**AUFGABE A**
Beantworte anhand der Diskussion über den PC-Standort unten diese Fragen:
(i) Wo stehen laut shadie die zwei Server?
(ii) Wie hoch über dem Boden steht bei Flay der Rechner auf dem Holzstangenrost?
(iii) Bei welchen Geräten zittert laut Rindfleisch3 der Boden seiner Altbauwohnung?
**AUFGABE B**
Schreib die Diskussion über den PC-Standort ab dem letzten gezeigten Satz weiter.

Auf dem Boden? Auf dem Schreibtisch? In einem Schrank ( ja sowas gibts)? Und warum dort?
Bei mir steht er auf dem Boden, auf dem tisch verursacht er wegen schallweiterleitung subjektiv mehr lärm. Aber es liegt wohl auch daran, dass er dann näher zu meinem Kopf platziert ist.


----------



## Incredible Alk (23. August 2013)

Er steht auf dem Boden unter meinem Schreibtisch. Grund: Kabel? 
Nein, aufm Tisch nimmt das Ding viel zu viel Platz weg.

Aber warum willst du das wissen?


----------



## shadie (23. August 2013)

Würde mich auch mal interessieren warum er das wissen will 

Meiner ist auch aufm Boden, HTPC im schrank und meine 2 Server sind im Keller


----------



## ΔΣΛ (23. August 2013)

Mitten unterm Schreibtisch, weil wenn er da steht ich etwas weniger von seiner Geräuschkulisse mitbekomme, er keinen nützlichen Platz wegnimmt, und ich die Kabel nicht Querbeet herum fliegen lassen will "Stichwort Aufgeräumter".


----------



## Flay (23. August 2013)

Ich hatte ihn früher auf dem Boden stehen, aber da hat er mir zuviel Staub eingesaugt und rumgewirbelt. Außerdem hatte ich da immer so eine dreckige Ecke mit Kabelsalat hinterm Rechner 
Jetzt steht er neben dem Tisch auf einer Art offener Schuhablage, so ähnlich wie das Ding hier: STÄLL Schuhaufbewahrung - IKEA
Der untere Stangenrost ist ca. 10 cm vom Boden entfernt, da hab ich eine Steckerleiste drauf, Router, externe Festplatten und aufgerollte Kabel, und auf dem Holzstangenrost darüber, ca. 30 cm vom Boden, steht dann der Rechner. Leider ist das Gehäuse nicht von unten belüftet, sonst wäre das ideal, aber von vorne tut es ja auch. 
Größter Vorteil ist, dass die Kabel alle verstaut sind oder zumindest in der Luft hängen, so dass man den Boden problemlos sauberwischen kann.


----------



## Rindfleisch3 (23. August 2013)

ich frage einfach aus interesse.
das problem bei mir ist: er steht auf dem Boden aber in meiner Altbauwohnung zittert der Boden bei Benutzung der Waschmaschine und geschirrspülmaschine. Habe da Bedenken, dass der Pc Schaden nimmt....


----------



## ΔΣΛ (23. August 2013)

Da ist ja die frage unerheblich, wo der PC bei UNS steht, wir haben ja (wohl mehrheitlich) dein Problem nicht.


----------



## Robonator (23. August 2013)

Warum sollte er dadurch Schaden nehmen? Wird ja wohl kaum so sein das er so stark herumwackelt das er droht umzufallen


----------



## Incredible Alk (23. August 2013)

Rindfleisch3 schrieb:


> ich frage einfach aus interesse.

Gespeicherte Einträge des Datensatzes
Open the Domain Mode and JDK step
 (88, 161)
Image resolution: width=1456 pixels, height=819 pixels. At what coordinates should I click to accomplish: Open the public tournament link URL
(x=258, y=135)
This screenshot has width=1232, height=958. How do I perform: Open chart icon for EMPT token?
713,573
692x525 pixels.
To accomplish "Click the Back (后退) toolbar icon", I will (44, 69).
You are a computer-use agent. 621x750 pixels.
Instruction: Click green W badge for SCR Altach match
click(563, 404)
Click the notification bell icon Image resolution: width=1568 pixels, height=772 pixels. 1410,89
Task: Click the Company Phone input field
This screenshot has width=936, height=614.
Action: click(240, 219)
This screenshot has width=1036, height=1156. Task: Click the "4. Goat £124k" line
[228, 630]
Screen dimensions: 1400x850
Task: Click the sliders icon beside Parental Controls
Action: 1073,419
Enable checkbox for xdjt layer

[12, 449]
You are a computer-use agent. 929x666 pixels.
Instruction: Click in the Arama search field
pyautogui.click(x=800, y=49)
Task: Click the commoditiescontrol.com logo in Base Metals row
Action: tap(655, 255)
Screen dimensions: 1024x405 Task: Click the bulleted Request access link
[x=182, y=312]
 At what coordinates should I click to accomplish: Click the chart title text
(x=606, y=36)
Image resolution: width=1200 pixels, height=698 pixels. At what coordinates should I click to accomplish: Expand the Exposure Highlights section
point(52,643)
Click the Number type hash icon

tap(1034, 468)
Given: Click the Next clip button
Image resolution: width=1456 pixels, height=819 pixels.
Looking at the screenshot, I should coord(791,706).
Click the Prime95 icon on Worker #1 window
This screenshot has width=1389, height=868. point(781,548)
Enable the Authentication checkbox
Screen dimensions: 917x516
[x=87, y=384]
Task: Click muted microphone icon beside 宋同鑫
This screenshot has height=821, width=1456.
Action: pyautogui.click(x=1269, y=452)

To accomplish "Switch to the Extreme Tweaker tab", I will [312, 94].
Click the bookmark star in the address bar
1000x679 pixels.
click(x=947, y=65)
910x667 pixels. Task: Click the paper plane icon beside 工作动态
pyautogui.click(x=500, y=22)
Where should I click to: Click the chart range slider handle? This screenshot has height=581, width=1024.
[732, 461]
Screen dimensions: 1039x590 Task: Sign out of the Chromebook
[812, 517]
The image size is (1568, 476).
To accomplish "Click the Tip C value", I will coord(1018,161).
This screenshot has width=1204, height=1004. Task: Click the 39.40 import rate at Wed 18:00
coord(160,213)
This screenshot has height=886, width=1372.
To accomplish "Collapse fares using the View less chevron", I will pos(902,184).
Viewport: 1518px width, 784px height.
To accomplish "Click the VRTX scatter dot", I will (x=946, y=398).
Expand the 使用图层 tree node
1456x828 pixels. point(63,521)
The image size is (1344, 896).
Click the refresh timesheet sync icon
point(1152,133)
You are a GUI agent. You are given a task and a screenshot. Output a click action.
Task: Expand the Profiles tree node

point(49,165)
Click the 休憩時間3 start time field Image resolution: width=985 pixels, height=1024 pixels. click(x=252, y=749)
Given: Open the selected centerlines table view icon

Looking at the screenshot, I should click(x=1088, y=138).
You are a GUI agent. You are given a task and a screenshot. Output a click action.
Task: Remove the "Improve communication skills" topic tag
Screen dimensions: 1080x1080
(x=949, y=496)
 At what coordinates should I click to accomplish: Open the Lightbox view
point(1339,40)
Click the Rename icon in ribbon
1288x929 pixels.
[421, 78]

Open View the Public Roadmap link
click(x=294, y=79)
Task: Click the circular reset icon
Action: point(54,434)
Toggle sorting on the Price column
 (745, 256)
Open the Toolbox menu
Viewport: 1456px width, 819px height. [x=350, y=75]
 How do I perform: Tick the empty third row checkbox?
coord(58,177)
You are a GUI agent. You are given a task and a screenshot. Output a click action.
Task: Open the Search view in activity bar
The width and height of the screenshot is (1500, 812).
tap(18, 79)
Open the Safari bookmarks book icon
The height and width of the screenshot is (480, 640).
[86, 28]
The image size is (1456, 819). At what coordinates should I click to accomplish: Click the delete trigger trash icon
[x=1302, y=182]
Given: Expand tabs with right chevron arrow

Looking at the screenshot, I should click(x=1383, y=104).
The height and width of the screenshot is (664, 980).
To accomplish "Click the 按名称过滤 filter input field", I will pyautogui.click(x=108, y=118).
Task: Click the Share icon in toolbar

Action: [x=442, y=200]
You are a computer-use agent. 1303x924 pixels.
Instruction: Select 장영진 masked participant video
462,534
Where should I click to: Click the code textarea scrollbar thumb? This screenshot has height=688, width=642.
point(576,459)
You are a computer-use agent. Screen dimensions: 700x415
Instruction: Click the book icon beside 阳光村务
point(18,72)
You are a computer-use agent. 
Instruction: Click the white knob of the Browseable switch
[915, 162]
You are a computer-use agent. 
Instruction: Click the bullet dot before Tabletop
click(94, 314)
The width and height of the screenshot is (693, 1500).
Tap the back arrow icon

**LÖSUNG A**
(i) Im Keller.
(ii) Ca. 30 cm.
(iii) Bei Waschmaschine und Geschirrspülmaschine.

**LÖSUNG B**
> das problem bei mir ist: er steht auf dem Boden aber in meiner Altbauwohnung zittert der Boden bei Benutzung der Waschmaschine und geschirrspülmaschine. Habe da Bedenken, dass der Pc Schaden nimmt....


 
Keine Sorge, da geht nichts kaputt.

Das einzige Bauteil das überhaupt auf Vibrationen reagieren würde (so lange sie nicht so stark sind dass der Kühler abbricht ) wäre die Festplatte - und so ne heftige Waschmaschine könnt ihr nicht haben dass die HDDs sich daraus was machen würden. 

...und was hat das nun eigentlich damit zu tun wo UNSERE PCs stehen?


----------



## Bambusbar (23. August 2013)

Wenn der PC auf der Waschmaschine stehen würde, dann hättest du ein Problem ... vielleicht


----------



## Rindfleisch3 (23. August 2013)

Ich dachte es gibt vllt ähnliche fälle oder ich könnte irgendwelche tipps ableiten.  Ausserdem interessiert es mich wie die Mehrheit es handhabt. Vllt ergeben sich ja andere Möglichkeiten


----------



## quantenslipstream (23. August 2013)

Ich würde meinen gerne in einem Anti-Gravitationsfeld schweben lassen, aber noch hat das keiner erfunden.
Und solange wird das genutzt, was logisch ist. Also eine ebene Fläche.


----------



## nfsgame (23. August 2013)

Unterm Schreibtisch (Bürorechner), Im Rack (HTPC), Inner Abstellkammer (Server)


----------



## Zeitdieb13 (23. August 2013)

bei mir steht der haupt-pc auf einem transportroller.Metafranc 0820040 Transportroller 590x290 mm: Amazon.de: Baumarkt
für die waschmaschine gibt es gummiunterlagen die sollten die vibrationen dämpfen.Antivibration Schutzmatte - Gummigranulat - 60x60x1cm - für alle Böden und viele Anwendungsbereiche: Amazon.de: Küche & Haushalt
kann mann natürlich auch den pc draufstellen um ihn zu entkoppeln


----------



## Teutonnen (23. August 2013)

Mein PC steht auf dem Tisch, ich habe mehr als genug Platz hier.


----------



## 777890 (23. August 2013)

Unter dem Tisch, damit man die Kabel nicht sieht.


----------



## Aytirian (23. August 2013)

Unter dem Tisch bei mir, siet sauberer aus, nimmt kein Platz weg, und ist leiser


----------



## eRaTitan (23. August 2013)

Meiner steht auf dem Boden, wegen den vielen Kabel und auf meinem glas Schreibtisch stell ich den knecht sicherlich nicht


----------



## Computer_Freak (23. August 2013)

Stell den PC auf Schaumstoffmatten aus dem Aquriumgeschäft die "entkoppeln" den PC vom Boden.


----------



## MezZo_Mix (23. August 2013)

Meiner steht auf dem Tisch


----------



## kero81 (23. August 2013)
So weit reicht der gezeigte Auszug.